■ EXERCISE DIRECTIONS
Using the entries that follow, give only the number of lines with the word "Central" in them.

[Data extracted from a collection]
────────
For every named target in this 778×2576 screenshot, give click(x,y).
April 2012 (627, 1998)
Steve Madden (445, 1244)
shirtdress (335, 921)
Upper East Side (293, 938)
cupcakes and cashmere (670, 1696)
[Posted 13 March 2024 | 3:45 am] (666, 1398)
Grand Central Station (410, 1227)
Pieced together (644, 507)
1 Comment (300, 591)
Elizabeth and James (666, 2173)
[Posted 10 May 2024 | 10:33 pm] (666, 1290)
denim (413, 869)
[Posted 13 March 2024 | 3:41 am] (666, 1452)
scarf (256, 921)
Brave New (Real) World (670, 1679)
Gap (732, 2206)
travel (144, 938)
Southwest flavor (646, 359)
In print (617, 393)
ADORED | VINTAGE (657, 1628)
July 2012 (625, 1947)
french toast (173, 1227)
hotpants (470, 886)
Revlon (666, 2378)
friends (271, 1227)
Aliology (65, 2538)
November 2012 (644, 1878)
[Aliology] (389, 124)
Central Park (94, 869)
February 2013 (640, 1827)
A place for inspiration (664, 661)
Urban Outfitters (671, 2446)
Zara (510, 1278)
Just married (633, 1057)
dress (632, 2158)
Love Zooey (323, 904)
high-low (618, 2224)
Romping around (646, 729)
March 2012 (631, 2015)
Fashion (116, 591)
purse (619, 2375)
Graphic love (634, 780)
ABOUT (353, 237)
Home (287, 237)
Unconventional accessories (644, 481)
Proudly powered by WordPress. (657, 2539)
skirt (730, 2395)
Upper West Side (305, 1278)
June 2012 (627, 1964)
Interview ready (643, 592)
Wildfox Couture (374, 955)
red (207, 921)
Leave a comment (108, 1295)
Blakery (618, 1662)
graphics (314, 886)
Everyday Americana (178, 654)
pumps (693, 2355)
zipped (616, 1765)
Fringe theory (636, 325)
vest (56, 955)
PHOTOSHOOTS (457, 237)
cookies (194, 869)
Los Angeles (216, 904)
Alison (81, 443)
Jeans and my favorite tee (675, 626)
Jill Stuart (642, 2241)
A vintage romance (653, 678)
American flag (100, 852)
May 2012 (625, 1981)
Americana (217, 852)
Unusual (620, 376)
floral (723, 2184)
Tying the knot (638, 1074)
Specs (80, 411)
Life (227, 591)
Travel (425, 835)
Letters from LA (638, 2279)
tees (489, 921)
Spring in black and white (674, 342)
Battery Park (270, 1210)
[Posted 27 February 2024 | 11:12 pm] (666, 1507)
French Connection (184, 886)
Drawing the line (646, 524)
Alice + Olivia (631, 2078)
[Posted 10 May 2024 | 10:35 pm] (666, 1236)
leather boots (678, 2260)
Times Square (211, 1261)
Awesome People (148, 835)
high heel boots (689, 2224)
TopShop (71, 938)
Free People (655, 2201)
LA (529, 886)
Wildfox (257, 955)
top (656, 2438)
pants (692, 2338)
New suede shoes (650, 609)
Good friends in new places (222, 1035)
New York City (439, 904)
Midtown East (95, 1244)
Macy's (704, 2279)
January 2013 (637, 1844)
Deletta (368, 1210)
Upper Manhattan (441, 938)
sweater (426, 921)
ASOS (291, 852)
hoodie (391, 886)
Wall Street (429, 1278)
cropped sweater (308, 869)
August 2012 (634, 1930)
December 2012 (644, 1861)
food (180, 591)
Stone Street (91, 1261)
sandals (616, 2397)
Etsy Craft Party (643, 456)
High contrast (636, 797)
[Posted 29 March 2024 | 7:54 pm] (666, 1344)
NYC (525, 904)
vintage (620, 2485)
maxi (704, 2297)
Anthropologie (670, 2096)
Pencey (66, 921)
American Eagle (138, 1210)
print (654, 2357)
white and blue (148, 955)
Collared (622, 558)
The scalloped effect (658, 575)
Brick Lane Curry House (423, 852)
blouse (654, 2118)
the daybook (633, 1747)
────────
■ ANSWER BOX
2